- _EXERCISE_
Could you return the data below exactly as it appears?

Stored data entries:
┌────────

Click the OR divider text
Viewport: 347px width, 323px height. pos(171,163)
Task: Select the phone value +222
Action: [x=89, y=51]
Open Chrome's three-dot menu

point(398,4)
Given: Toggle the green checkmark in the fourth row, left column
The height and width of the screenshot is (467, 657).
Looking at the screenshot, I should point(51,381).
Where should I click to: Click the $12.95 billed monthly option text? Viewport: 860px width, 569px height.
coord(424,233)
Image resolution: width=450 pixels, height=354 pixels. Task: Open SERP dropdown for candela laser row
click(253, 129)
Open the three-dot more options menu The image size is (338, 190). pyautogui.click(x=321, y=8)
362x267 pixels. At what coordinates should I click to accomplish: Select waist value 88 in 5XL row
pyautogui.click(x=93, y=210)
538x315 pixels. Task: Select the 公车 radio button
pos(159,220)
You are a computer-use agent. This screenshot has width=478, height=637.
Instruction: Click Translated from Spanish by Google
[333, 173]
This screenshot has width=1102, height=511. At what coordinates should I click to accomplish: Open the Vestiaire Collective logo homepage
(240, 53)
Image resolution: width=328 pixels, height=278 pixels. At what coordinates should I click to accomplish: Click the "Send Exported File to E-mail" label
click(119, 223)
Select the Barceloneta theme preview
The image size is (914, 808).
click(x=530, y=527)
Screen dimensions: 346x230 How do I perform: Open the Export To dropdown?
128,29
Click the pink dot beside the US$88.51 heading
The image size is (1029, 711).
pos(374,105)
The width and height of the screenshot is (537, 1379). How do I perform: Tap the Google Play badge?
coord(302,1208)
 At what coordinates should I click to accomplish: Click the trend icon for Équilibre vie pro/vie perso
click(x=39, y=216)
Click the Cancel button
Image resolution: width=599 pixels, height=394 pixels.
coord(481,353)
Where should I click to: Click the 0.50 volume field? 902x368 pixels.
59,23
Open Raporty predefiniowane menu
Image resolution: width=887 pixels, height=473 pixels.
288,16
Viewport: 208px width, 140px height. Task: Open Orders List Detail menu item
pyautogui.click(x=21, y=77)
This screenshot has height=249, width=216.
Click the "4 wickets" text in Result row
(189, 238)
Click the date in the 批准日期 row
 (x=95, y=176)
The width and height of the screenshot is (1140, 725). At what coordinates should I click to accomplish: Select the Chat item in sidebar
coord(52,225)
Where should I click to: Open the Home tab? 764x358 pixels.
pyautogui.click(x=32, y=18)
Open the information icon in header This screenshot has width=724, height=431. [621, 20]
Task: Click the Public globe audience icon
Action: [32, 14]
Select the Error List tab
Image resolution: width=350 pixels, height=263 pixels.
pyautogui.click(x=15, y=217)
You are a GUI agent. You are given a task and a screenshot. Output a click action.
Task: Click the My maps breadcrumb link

└────────

- _REPLY TO THE TASK_
Click the OR divider text
Viewport: 347px width, 323px height. pos(171,163)
Task: Select the phone value +222
Action: [x=89, y=51]
Open Chrome's three-dot menu

point(398,4)
Given: Toggle the green checkmark in the fourth row, left column
The height and width of the screenshot is (467, 657).
Looking at the screenshot, I should point(51,381).
Where should I click to: Click the $12.95 billed monthly option text? Viewport: 860px width, 569px height.
coord(424,233)
Image resolution: width=450 pixels, height=354 pixels. Task: Open SERP dropdown for candela laser row
click(253, 129)
Open the three-dot more options menu The image size is (338, 190). pyautogui.click(x=321, y=8)
362x267 pixels. At what coordinates should I click to accomplish: Select waist value 88 in 5XL row
pyautogui.click(x=93, y=210)
538x315 pixels. Task: Select the 公车 radio button
pos(159,220)
You are a computer-use agent. This screenshot has width=478, height=637.
Instruction: Click Translated from Spanish by Google
[333, 173]
This screenshot has width=1102, height=511. At what coordinates should I click to accomplish: Open the Vestiaire Collective logo homepage
(240, 53)
Image resolution: width=328 pixels, height=278 pixels. At what coordinates should I click to accomplish: Click the "Send Exported File to E-mail" label
click(119, 223)
Select the Barceloneta theme preview
The image size is (914, 808).
click(x=530, y=527)
Screen dimensions: 346x230 How do I perform: Open the Export To dropdown?
128,29
Click the pink dot beside the US$88.51 heading
The image size is (1029, 711).
pos(374,105)
The width and height of the screenshot is (537, 1379). How do I perform: Tap the Google Play badge?
coord(302,1208)
 At what coordinates should I click to accomplish: Click the trend icon for Équilibre vie pro/vie perso
click(x=39, y=216)
Click the Cancel button
Image resolution: width=599 pixels, height=394 pixels.
coord(481,353)
Where should I click to: Click the 0.50 volume field? 902x368 pixels.
59,23
Open Raporty predefiniowane menu
Image resolution: width=887 pixels, height=473 pixels.
288,16
Viewport: 208px width, 140px height. Task: Open Orders List Detail menu item
pyautogui.click(x=21, y=77)
This screenshot has height=249, width=216.
Click the "4 wickets" text in Result row
(189, 238)
Click the date in the 批准日期 row
 (x=95, y=176)
The width and height of the screenshot is (1140, 725). At what coordinates should I click to accomplish: Select the Chat item in sidebar
coord(52,225)
Where should I click to: Open the Home tab? 764x358 pixels.
pyautogui.click(x=32, y=18)
Open the information icon in header This screenshot has width=724, height=431. [621, 20]
Task: Click the Public globe audience icon
Action: [32, 14]
Select the Error List tab
Image resolution: width=350 pixels, height=263 pixels.
pyautogui.click(x=15, y=217)
You are a GUI agent. You are given a task and a screenshot. Output a click action.
Task: Click the My maps breadcrumb link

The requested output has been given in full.